# State-Free Inference of State-Space Models: The Transfer Function Approach

## ๐ Abstract

The paper proposes a state-free inference algorithm for state-space models (SSMs) using a rational transfer function (RTF) representation. The key contributions are:

- RTF provides a complete representation of linear time-invariant SSMs, including those with dense matrices, unlike previous diagonal or low-rank SSM representations.
- The proposed parallel inference algorithm for RTF has state-free space and time complexities, in contrast to previous scan-based or Cauchy/Vandermonde-based algorithms.
- Experiments show RTF achieves state-of-the-art performance on the Long Range Arena benchmark and improved perplexity on language modeling compared to other attention-free approaches.

## ๐ Q&A

### [01] State-Free Inference of State-Space Models

**1. What are the key limitations of current state-space models (SSMs) that this paper aims to address?**

- Many current SSM algorithms employ a modal (diagonal) representation, which can limit the model's expressive capacity.
- Scan-based parallel inference algorithms incur considerable memory costs at large state sizes.
- Algorithms like S4 and S4D that use fast Cauchy and Vandermonde matrix-vector products scale suboptimally.

**2. How does the proposed rational transfer function (RTF) representation address these limitations?**

- RTF encompasses the functional space of any linear time-invariant SSM, including those with dense matrices, unlike diagonal SSMs.
- The proposed parallel inference algorithm for RTF has state-free space and time complexities, avoiding the memory and computational bottlenecks of previous approaches.
- RTF solely relies on the widely optimized Fast Fourier Transform (FFT) algorithm for efficient parallel inference.

**3. What are the key properties of the RTF representation?**

- RTF is coordinate invariant, meaning that different state-space realizations of the same system will have the same RTF parameters.
- Any impulse response that can be represented using dense matrices can also be described using a rational transfer function with fewer parameters.
- The partial fraction decomposition of RTF provides insights into the expressivity of different SSM representations.

**4. How does the proposed parallel inference algorithm for RTF work?**

- The algorithm computes the truncated transfer function spectrum directly using the FFT, without the need to materialize the state.
- This results in state-free space and time complexities of O(N) and O(N log N) respectively, in contrast to the state-multiplicative or state-additive complexities of previous approaches.

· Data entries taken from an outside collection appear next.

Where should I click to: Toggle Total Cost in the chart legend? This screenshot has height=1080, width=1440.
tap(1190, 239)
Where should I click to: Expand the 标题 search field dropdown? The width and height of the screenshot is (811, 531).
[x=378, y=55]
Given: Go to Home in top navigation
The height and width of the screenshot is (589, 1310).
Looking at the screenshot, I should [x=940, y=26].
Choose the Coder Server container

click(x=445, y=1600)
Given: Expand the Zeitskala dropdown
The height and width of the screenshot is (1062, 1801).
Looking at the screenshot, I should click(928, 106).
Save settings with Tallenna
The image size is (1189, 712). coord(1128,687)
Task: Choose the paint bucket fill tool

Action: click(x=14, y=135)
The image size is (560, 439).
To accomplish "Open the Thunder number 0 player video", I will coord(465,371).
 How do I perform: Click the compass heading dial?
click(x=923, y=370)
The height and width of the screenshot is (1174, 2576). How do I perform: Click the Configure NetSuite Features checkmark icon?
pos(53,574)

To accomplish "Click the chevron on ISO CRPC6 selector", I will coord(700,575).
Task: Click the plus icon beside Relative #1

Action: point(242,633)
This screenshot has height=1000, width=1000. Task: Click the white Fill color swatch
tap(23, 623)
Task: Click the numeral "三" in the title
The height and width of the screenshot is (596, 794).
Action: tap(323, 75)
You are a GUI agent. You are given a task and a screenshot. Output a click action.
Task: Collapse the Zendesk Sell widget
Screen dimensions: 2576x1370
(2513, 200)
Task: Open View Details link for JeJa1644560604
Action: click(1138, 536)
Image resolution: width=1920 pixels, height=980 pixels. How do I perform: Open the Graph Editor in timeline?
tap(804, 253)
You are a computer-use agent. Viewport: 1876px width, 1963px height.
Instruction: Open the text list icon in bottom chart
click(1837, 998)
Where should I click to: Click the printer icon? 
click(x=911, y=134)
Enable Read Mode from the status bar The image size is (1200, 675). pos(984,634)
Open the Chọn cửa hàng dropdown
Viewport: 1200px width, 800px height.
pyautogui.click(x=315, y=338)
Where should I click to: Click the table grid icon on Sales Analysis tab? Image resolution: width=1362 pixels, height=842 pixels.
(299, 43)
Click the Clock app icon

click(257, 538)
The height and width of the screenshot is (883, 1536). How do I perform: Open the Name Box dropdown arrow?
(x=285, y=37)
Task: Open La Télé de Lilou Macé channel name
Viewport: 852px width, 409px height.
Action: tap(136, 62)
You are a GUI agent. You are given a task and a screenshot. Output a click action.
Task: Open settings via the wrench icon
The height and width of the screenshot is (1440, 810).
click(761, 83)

**5. What is the benefit of the fast companion recurrence for RTF?**

- The companion form of the RTF state-space realization allows for a fast recurrent update with only O(1) time and space complexity per time step.
- This enables efficient autoregressive inference, which is important for applications like language modeling.

**6. How does RTF ensure stable dynamics?**

- Initializing the RTF parameters using a "zero initialization" scheme, which positions the poles as far as possible from violating the Montel stability constraint, improves training stability compared to other initialization methods.

### [02] Experimental Results

**1. How does the memory and latency profile of RTF compare to other SSMs like S5?**

- The memory consumption of RTF scales linearly with sequence length, unlike S5 which exhibits state-multiplicative memory scaling.
- RTF also maintains consistent inference latency across different state sizes, while S4D and S4 experience slower speeds at higher state sizes.

**2. How does RTF perform on the Long Range Arena (LRA) benchmark compared to other SSMs and attention-based models?**

- RTF achieves state-of-the-art performance on the Retrieval task and the highest average score among attention-free approaches on the LRA benchmark.
- RTF's state-free parallel inference algorithm allows it to scale to larger state sizes without impacting memory or training speed, unlike other SSMs.

**3. How does RTF perform on synthetic memorization tasks compared to S4?**

- At higher state sizes, RTF is able to more accurately copy and delay sequences compared to S4, which struggles on the Copying task.
- The results suggest RTF has stronger memorization capabilities than S4, especially as the state size is increased.

**4. How does incorporating RTF into the Hyena language model affect its performance?**

- Replacing the Hyena filters with RTF, in a model called Hyena-RTF, improves perplexity on the WikiText103 dataset compared to the original Hyena baseline.
- This demonstrates the potential of RTF to enhance the language modeling capabilities of convolutional sequence models like Hyena.